*Provided data:*
+-------+

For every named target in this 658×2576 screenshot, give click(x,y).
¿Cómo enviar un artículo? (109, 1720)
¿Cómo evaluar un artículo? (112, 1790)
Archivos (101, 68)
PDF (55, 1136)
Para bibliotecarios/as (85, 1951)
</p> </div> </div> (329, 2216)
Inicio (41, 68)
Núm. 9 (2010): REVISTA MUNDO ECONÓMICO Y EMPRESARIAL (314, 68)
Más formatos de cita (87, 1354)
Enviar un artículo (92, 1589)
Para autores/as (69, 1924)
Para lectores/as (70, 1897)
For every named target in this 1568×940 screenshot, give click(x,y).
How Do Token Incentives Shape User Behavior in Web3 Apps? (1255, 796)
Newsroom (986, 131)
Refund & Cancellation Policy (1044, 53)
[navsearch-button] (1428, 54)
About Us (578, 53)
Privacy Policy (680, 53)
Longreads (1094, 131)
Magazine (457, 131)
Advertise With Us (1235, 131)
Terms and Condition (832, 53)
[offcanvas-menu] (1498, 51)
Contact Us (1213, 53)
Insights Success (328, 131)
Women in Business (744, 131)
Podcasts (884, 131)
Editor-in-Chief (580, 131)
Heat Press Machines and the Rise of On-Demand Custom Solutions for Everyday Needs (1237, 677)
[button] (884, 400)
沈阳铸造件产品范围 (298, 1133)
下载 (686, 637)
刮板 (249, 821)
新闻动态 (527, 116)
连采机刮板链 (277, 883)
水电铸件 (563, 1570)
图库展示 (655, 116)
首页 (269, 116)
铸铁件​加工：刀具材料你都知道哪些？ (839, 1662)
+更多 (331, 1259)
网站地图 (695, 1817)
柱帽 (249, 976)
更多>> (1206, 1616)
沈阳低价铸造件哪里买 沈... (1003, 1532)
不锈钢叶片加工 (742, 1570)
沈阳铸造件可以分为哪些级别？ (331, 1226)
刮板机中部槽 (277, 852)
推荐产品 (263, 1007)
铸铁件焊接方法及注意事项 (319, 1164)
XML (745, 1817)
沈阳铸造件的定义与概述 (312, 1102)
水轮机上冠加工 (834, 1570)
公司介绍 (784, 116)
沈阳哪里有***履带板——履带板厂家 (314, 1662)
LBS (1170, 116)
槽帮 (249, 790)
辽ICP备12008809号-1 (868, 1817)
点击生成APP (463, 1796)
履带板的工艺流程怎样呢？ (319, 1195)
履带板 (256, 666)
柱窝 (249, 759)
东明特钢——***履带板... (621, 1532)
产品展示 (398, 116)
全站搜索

+-------+

*Work to be completed:* Copy out every line from the one containing "Más formatos de cita (87, 1354)" down to the end of the material, and shift each coordinate in the answers by adding 9 to it.

*Answer to this exercise:*
Más formatos de cita (96, 1363)
Enviar un artículo (101, 1598)
Para autores/as (78, 1933)
Para lectores/as (79, 1906)
For every named target in this 1568×940 screenshot, give click(x,y).
How Do Token Incentives Shape User Behavior in Web3 Apps? (1264, 805)
Newsroom (995, 140)
Refund & Cancellation Policy (1053, 62)
[navsearch-button] (1437, 63)
About Us (587, 62)
Privacy Policy (689, 62)
Longreads (1103, 140)
Magazine (466, 140)
Advertise With Us (1244, 140)
Terms and Condition (841, 62)
[offcanvas-menu] (1507, 60)
Contact Us (1222, 62)
Insights Success (337, 140)
Women in Business (753, 140)
Podcasts (893, 140)
Editor-in-Chief (589, 140)
Heat Press Machines and the Rise of On-Demand Custom Solutions for Everyday Needs (1246, 686)
[button] (893, 409)
沈阳铸造件产品范围 (307, 1142)
下载 (695, 646)
刮板 (258, 830)
新闻动态 (536, 125)
连采机刮板链 (286, 892)
水电铸件 (572, 1579)
图库展示 (664, 125)
首页 (278, 125)
铸铁件​加工：刀具材料你都知道哪些？ (848, 1671)
+更多 (340, 1268)
网站地图 (704, 1826)
柱帽 (258, 985)
更多>> (1215, 1625)
沈阳低价铸造件哪里买 沈... (1012, 1541)
不锈钢叶片加工 (751, 1579)
沈阳铸造件可以分为哪些级别？ (340, 1235)
刮板机中部槽 (286, 861)
推荐产品 (272, 1016)
铸铁件焊接方法及注意事项 (328, 1173)
XML (754, 1826)
沈阳铸造件的定义与概述 (321, 1111)
水轮机上冠加工 (843, 1579)
公司介绍 (793, 125)
沈阳哪里有***履带板——履带板厂家 (323, 1671)
LBS (1179, 125)
槽帮 (258, 799)
辽ICP备12008809号-1 (877, 1826)
点击生成APP (472, 1805)
履带板的工艺流程怎样呢？ (328, 1204)
履带板 (265, 675)
柱窝 (258, 768)
东明特钢——***履带板... (630, 1541)
产品展示 (407, 125)
全站搜索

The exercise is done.